SHORT PROBLEM 1 » Count the lines of the records below that contain the word "Instruction". Give only the number.

# Fettucine W/Sun Dried Tomato & Garlic Cream (Vegetarian)



## Amy (Jun 27, 2002)

No real exact instructions . . . cook with what you feel is right.  it's a very flavorful sauce.  i don't know if it is low fat.  this is a very quick dish that can be done in 30 minutes.

dried fettucine pasta
1/2 TB. Butter
1/2 tsp. flour
2 cloves garlic, minced
5-6 sundried tomato pieces, reconstituted with water, drained and chopped
1 TB. basil, chopped
milk 1% fat
shredded parmesan cheese, amount as desired

1.  cook pasta per package instructions.

2.  over medium heat, melt butter.  saute garlic until fragrance released.  stir in sundried tomato and saute until heated through.

3.  stir in flour until absorbed and no white flour dust is left.

4.  stir in milk bit by bit until desired texture and thickness.

5.  take sauce off heat.  stir in parmesan and basil.  season with pepper.

6.  toss sauce with pasta.

enjoy


----------



## bluespanishsky (Mar 10, 2006)

this is exactly what i've been looking for! i want a quick and easy sun dried tomato pasta sauce! thanks for posting i'm going to try it tonight!


----------



## pdswife (Mar 10, 2006)

We'll be trying it soon.   I just love sundried tomatoes.


----------



## dedhead54 (Mar 14, 2006)

This looks great! My girlfriend is a vegetarian and loves sun-dried tomatoes so I will have to try this later in the week.


----------

SOURCE RECORDS »
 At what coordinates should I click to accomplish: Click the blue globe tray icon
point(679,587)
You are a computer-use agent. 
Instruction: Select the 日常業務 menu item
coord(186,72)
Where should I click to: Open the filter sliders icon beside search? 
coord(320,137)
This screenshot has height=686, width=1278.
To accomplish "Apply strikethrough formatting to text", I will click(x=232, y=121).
* * *
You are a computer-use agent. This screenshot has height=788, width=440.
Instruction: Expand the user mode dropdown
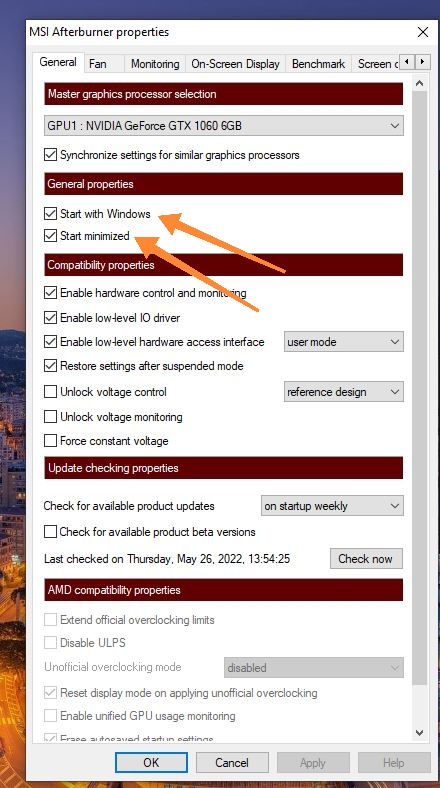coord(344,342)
---
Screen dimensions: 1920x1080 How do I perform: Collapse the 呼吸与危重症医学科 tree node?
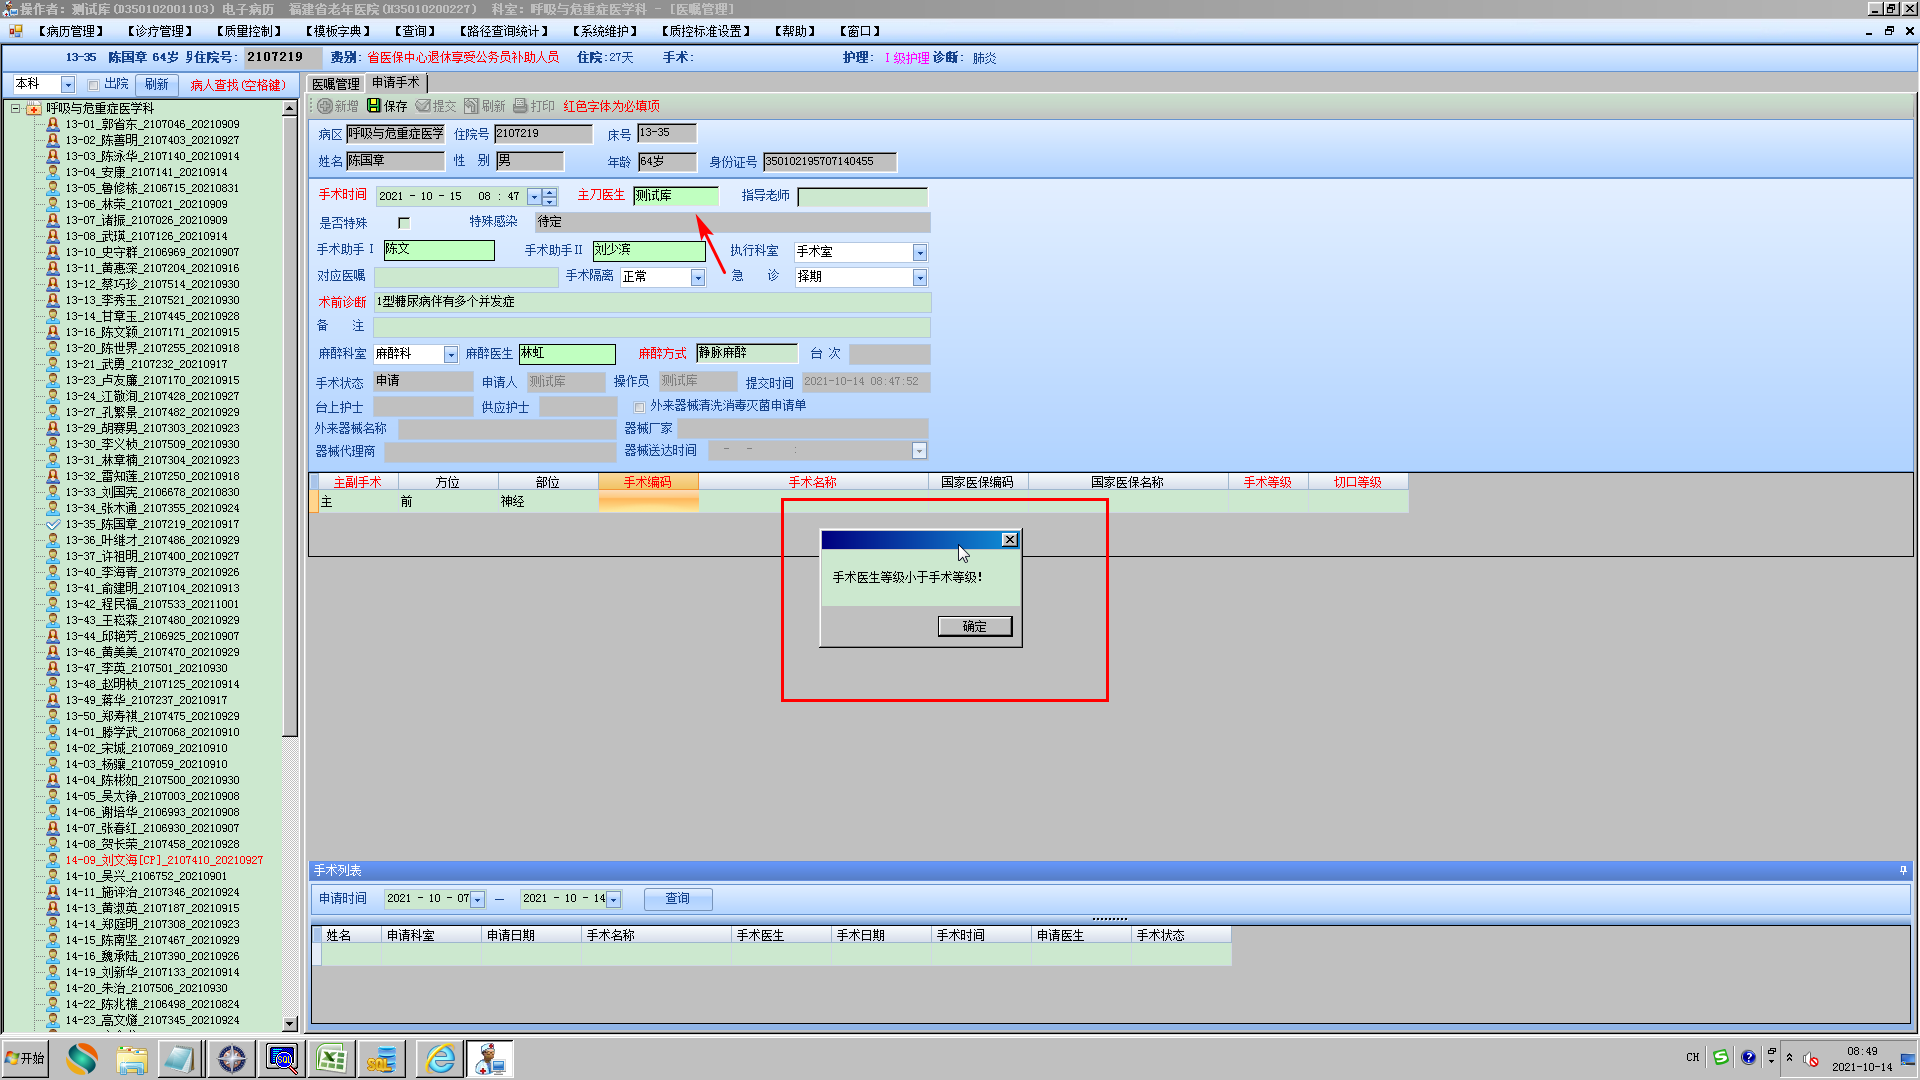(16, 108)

SHORT PROBLEM 2 » In the fettucine recipe above, what is added to the sauce after it comes off the heat?

TASK OUTPUT 1 » 2

TASK OUTPUT 2 » Parmesan and basil are stirred in, and the sauce is seasoned with pepper.